Films with multiple nominations at the 42nd Golden Raspberry Awards
| Nominations | Film |
| 9 | Diana: The Musical |
| 5 | Karen |
The Woman in the Window
| 4 | Dear Evan Hansen |
Space Jam: A New Legacy
| 3 | Infinite |
The Misfits
| 2 | Dangerous |
House of Gucci
Tom & Jerry
Twist

The following films received multiple wins:

Films with multiple wins at the 42nd Golden Raspberry Awards
| Wins | Film |
|---|---|
| 5 | Diana: The Musical |
| 3 | Space Jam: A New Legacy |

== Criticism ==
=== Nominations ===
Prior to the ceremony, the Razzies were heavily criticized for overlooking critically panned performances and films, including He's All That and Thunder Force among others, while also nominating mostly unknown films, such as Karen, that also received criticism for its inclusion for Worst Remake, Rip-off or Sequel described as an "Inadvertent Remake of Cruella" despite the lack of any real similarity between the two films. They also received criticism for lacking actual actor couples in the Worst Screen Combo category and its inclusion for performances by Ben Affleck in the critically acclaimed film The Last Duel and Jared Leto in House of Gucci for Worst Supporting Actor; both performances were nominated, with Leto winning the award.
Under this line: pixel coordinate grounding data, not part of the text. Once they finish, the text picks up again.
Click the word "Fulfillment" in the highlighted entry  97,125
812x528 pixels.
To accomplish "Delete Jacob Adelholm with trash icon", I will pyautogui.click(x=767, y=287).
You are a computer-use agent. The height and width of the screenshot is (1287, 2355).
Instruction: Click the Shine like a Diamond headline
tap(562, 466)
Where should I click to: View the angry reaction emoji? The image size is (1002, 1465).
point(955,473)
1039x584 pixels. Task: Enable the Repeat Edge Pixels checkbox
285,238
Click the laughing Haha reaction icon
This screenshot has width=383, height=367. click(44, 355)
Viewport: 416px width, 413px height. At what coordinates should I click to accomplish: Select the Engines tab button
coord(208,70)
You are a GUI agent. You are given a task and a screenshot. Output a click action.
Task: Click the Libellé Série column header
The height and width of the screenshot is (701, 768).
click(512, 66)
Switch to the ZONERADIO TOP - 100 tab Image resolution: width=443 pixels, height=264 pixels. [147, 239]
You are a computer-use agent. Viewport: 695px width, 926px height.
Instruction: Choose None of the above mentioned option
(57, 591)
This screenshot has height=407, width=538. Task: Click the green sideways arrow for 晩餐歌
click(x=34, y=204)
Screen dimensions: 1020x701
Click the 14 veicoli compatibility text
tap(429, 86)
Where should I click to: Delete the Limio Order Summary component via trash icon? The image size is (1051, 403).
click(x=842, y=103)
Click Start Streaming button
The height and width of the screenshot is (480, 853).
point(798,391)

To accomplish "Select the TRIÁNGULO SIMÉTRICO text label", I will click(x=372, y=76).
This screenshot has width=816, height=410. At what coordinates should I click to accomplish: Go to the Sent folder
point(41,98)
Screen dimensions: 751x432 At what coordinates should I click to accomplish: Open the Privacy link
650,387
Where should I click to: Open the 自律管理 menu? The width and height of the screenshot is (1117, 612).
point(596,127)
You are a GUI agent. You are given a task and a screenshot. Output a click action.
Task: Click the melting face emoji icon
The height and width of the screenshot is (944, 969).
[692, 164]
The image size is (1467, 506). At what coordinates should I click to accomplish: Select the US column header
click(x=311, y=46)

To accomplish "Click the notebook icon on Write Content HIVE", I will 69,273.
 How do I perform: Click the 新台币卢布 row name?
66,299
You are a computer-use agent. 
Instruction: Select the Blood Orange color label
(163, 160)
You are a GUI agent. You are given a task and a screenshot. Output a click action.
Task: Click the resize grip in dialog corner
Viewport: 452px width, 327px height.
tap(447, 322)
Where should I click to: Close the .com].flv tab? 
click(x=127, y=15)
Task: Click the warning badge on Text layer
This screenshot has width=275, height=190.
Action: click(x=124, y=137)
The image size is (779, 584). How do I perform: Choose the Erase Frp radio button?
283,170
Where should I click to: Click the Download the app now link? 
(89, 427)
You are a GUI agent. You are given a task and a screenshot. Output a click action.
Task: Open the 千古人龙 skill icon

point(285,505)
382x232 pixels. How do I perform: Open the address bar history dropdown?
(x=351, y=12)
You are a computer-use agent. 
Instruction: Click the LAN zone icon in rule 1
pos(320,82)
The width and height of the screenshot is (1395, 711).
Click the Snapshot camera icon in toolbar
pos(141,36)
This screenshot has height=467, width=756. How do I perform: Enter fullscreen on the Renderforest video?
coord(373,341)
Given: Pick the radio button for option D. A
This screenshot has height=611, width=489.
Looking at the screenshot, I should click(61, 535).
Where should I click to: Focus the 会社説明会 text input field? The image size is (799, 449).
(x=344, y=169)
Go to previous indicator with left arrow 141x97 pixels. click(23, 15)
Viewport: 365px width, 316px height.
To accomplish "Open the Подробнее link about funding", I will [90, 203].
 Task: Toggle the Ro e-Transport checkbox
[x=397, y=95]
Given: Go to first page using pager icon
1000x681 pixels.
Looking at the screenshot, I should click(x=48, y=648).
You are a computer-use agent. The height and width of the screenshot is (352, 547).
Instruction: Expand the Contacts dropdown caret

Conversely, Leto received nominations for Best Supporting Actor from the Critics Choice Association and Screen Actors Guild. A reviewer for the website The Avocado was particularly critical of Affleck's nomination, stating that he "gave one of the year's best performances" in The Last Duel, writing: "Was it silly? Of course it was and it was perfect for the role." The same reviewer also criticized Leto's nomination, writing that he "doesn't deserve to be on here either" and arguing that he was "perfectly cast as a pathetic little moron that's in over his head" in House of Gucci.

=== Worst Performance by Bruce Willis in a 2021 Movie ===

This year introduced a special category, "Worst Performance by Bruce Willis in a 2021 Movie", which consisted of all eight films Willis appeared in throughout 2021. On March 30, 2022, Willis's family announced he was retiring from acting following an aphasia diagnosis, which resulted in the category incurring criticism as being insensitive. The Razzies originally stood by their decision, tweeting "perhaps this explains why he wanted to go out with a bang in 2021. Our best wishes to Bruce and family". They later rescinded the award in the wake of public backlash, stating "If someone's medical condition is a factor in their decision making and/or their performance, we acknowledge that it is not appropriate to give them a Razzie".